* _WHAT TO PRODUCE_: Up to and including the line holding "Given: Click the right range slider handle", write out the data exactly from its first line, but not the pictures.

* _Stored entries_:
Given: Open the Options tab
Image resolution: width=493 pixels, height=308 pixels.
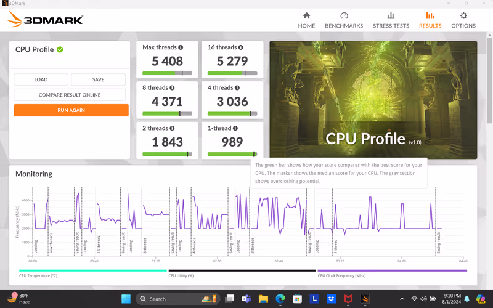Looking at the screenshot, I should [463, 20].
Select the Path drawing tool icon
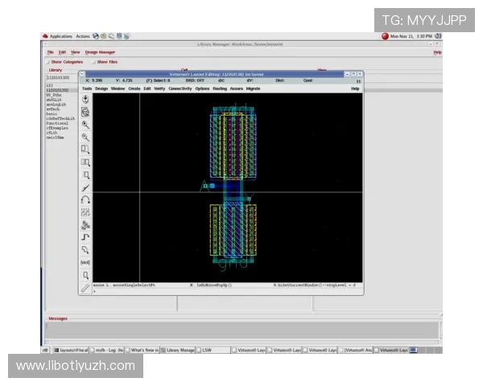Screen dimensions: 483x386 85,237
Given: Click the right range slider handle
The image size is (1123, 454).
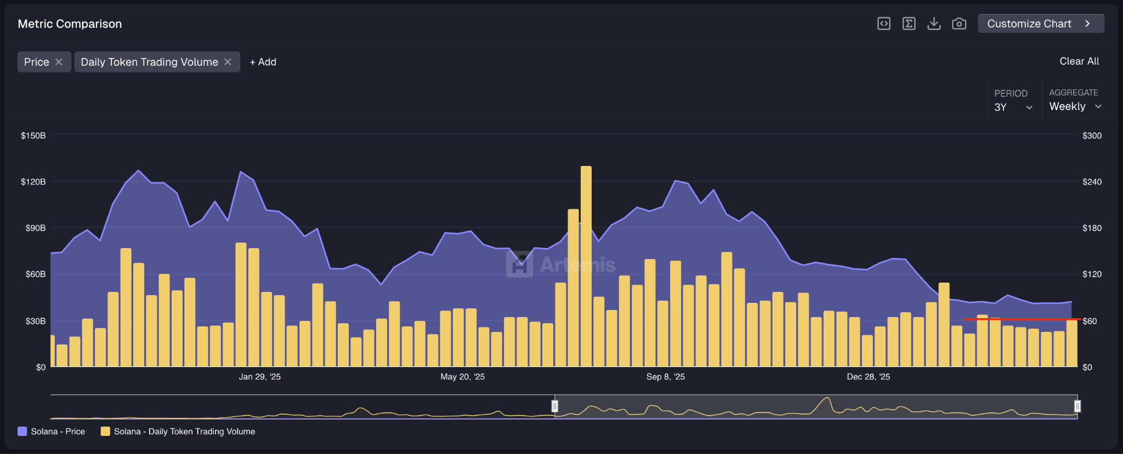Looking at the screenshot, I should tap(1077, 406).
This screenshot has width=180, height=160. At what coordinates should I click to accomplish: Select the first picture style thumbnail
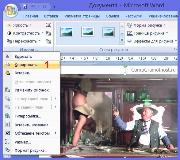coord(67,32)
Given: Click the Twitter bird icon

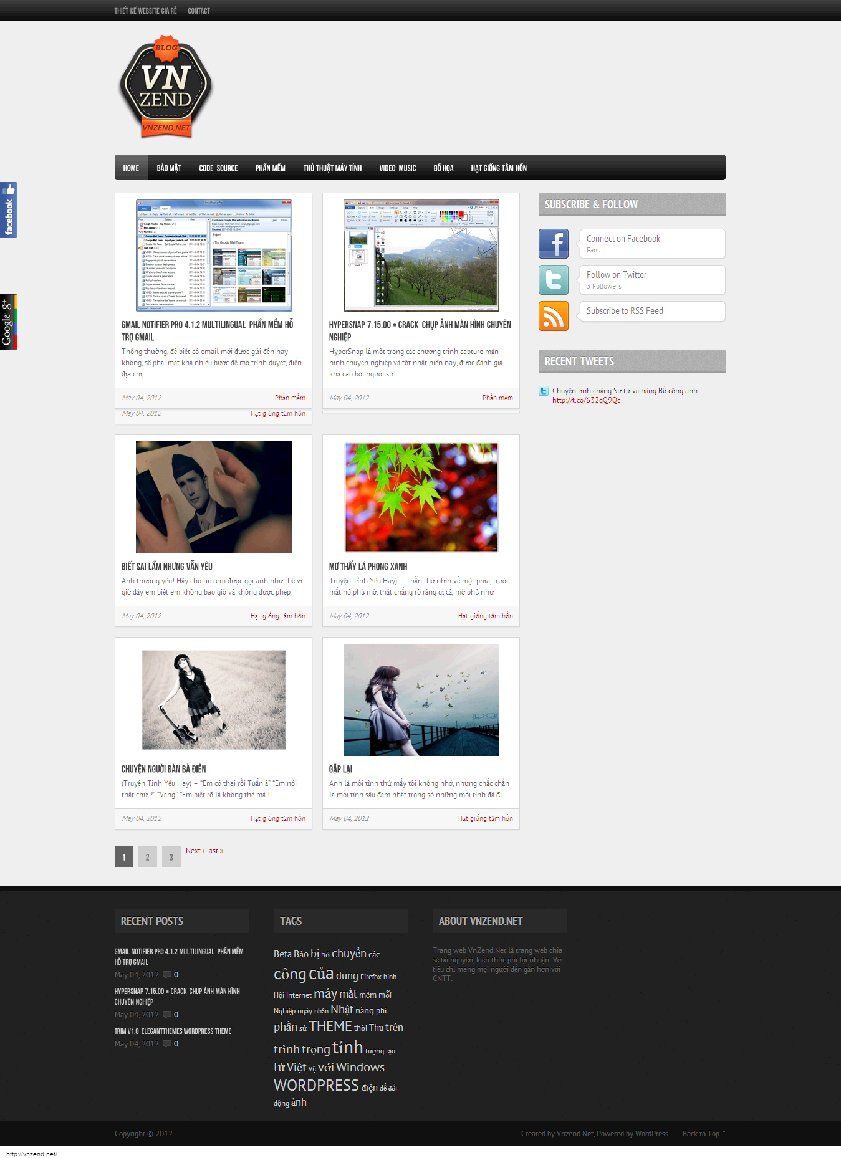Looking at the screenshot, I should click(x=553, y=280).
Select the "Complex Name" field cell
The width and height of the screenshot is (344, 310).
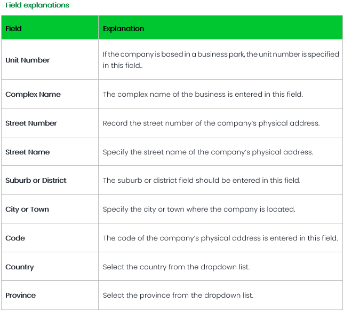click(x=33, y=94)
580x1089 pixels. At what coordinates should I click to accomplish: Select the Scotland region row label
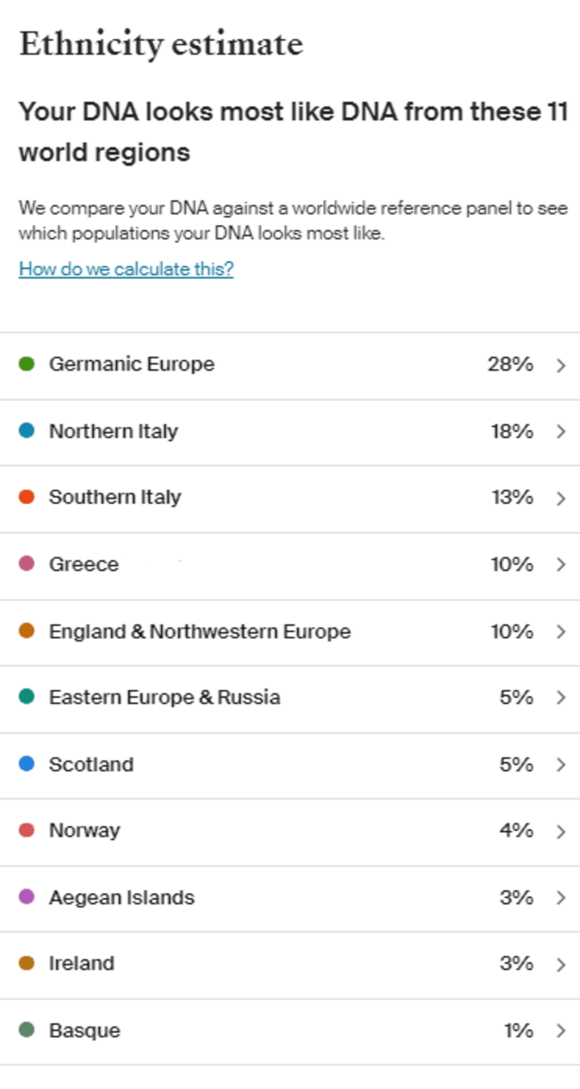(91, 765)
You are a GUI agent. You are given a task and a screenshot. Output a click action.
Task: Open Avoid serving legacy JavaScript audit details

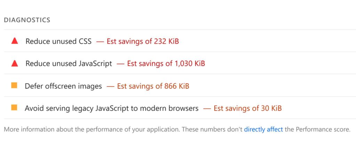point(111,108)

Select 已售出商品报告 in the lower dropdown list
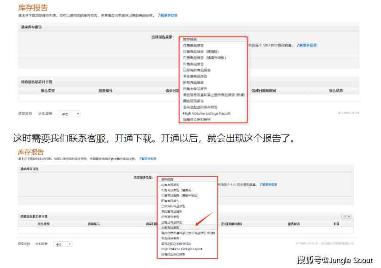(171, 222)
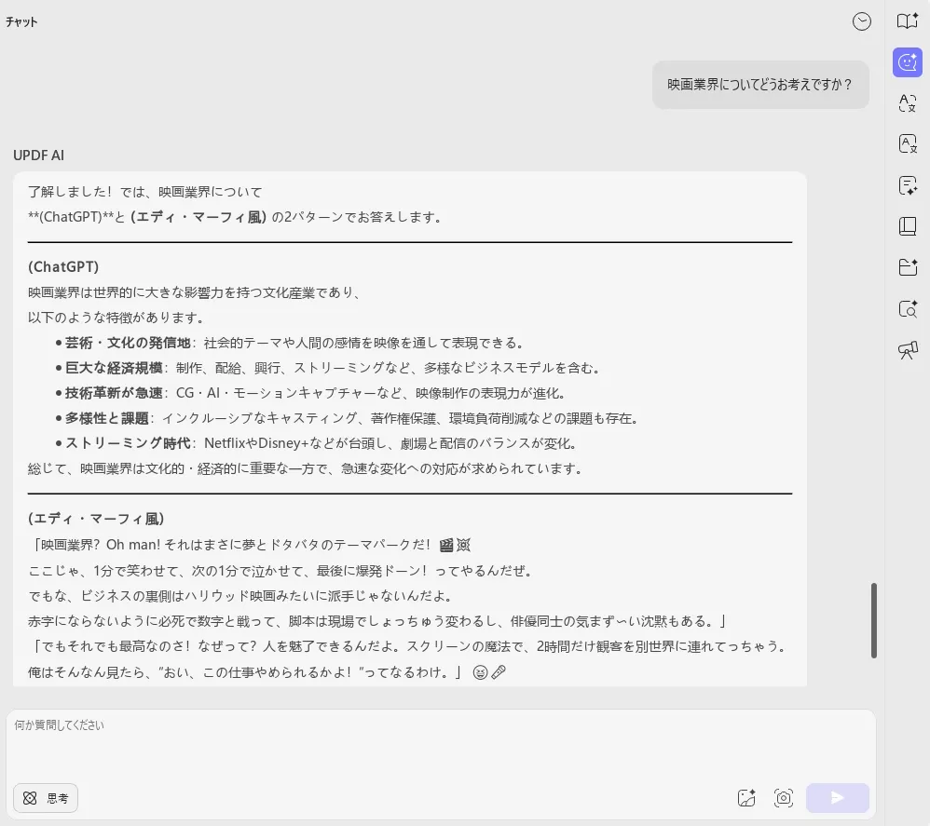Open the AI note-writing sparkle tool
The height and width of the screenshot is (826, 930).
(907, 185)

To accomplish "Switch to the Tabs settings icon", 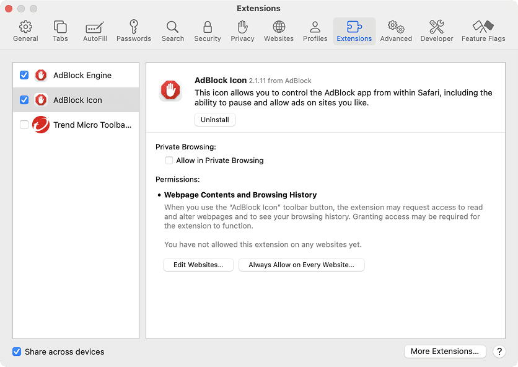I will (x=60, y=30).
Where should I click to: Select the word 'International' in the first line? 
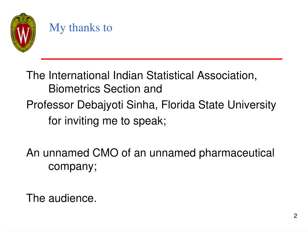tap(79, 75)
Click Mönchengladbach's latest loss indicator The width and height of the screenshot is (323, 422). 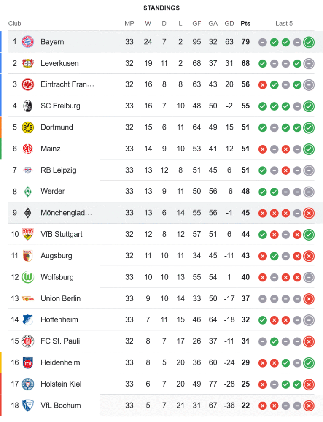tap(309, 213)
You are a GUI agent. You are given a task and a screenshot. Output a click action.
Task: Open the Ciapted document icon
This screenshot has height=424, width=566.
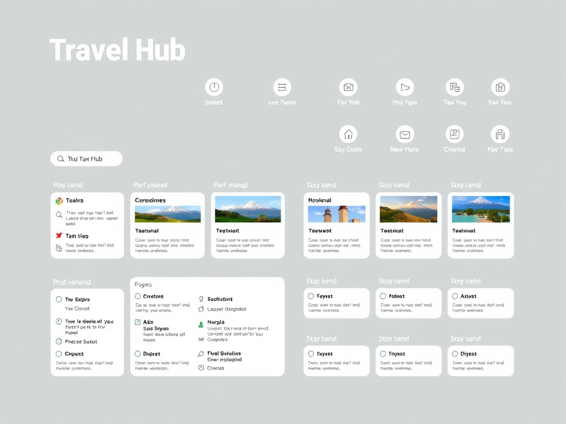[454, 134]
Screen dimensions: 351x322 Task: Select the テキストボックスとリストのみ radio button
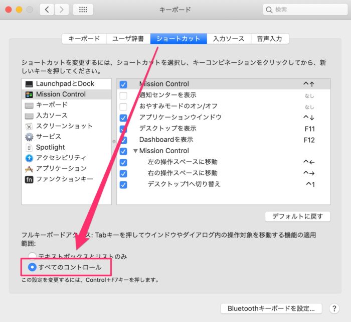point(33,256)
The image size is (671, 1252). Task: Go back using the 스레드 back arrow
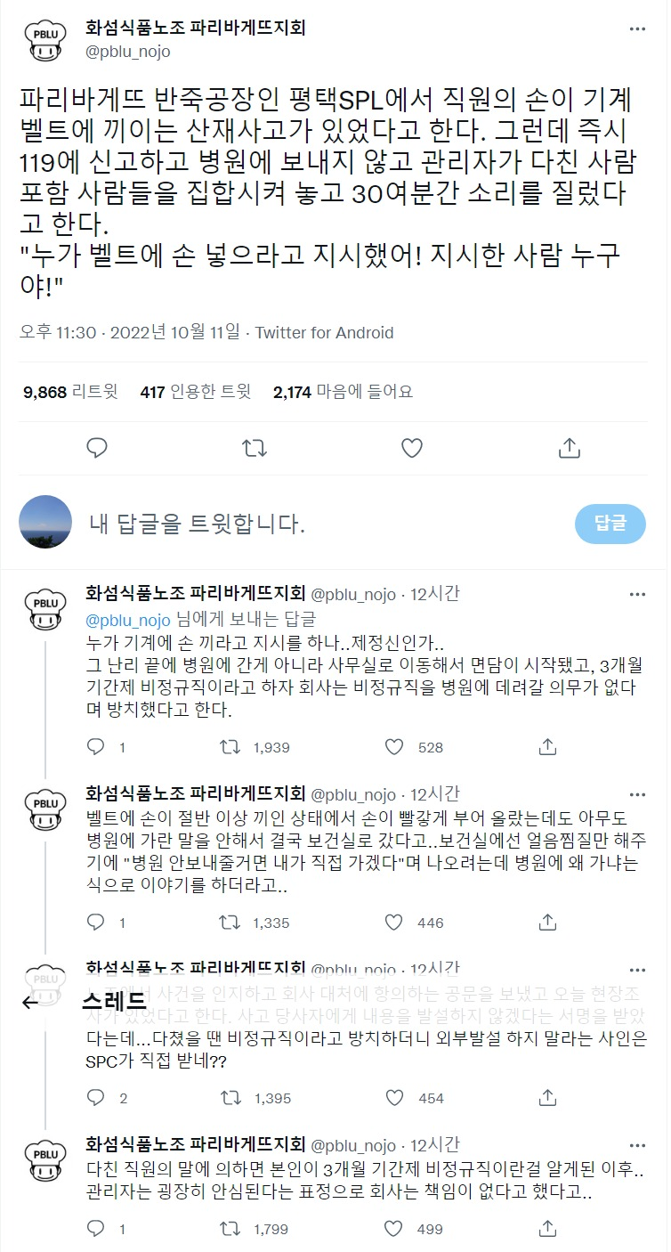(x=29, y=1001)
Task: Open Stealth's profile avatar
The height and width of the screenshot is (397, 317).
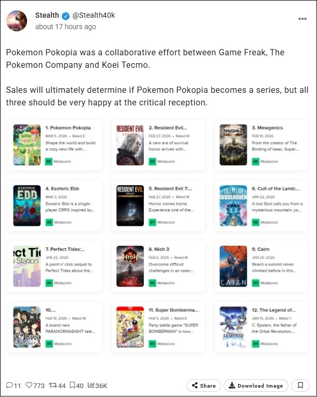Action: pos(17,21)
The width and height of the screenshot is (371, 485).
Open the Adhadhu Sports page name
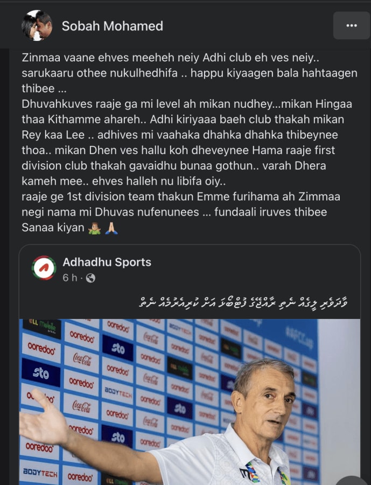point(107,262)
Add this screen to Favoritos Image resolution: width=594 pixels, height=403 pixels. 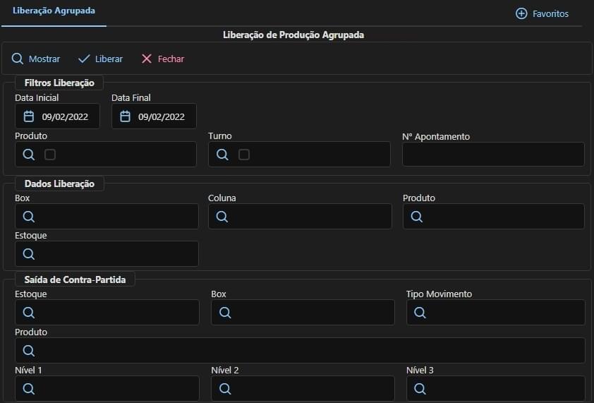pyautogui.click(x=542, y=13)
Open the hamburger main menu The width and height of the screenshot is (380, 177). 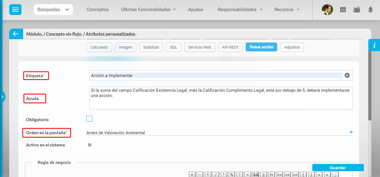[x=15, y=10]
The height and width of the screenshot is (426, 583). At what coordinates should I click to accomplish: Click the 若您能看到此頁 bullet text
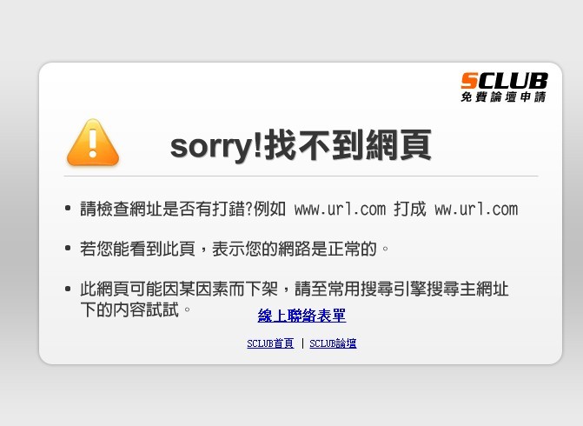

* _COMPLETED EXERCISE_:
Given: Open the Options tab
Image resolution: width=493 pixels, height=308 pixels.
Looking at the screenshot, I should [463, 20].
Select the Path drawing tool icon
Screen dimensions: 483x386 85,237
Given: Click the right range slider handle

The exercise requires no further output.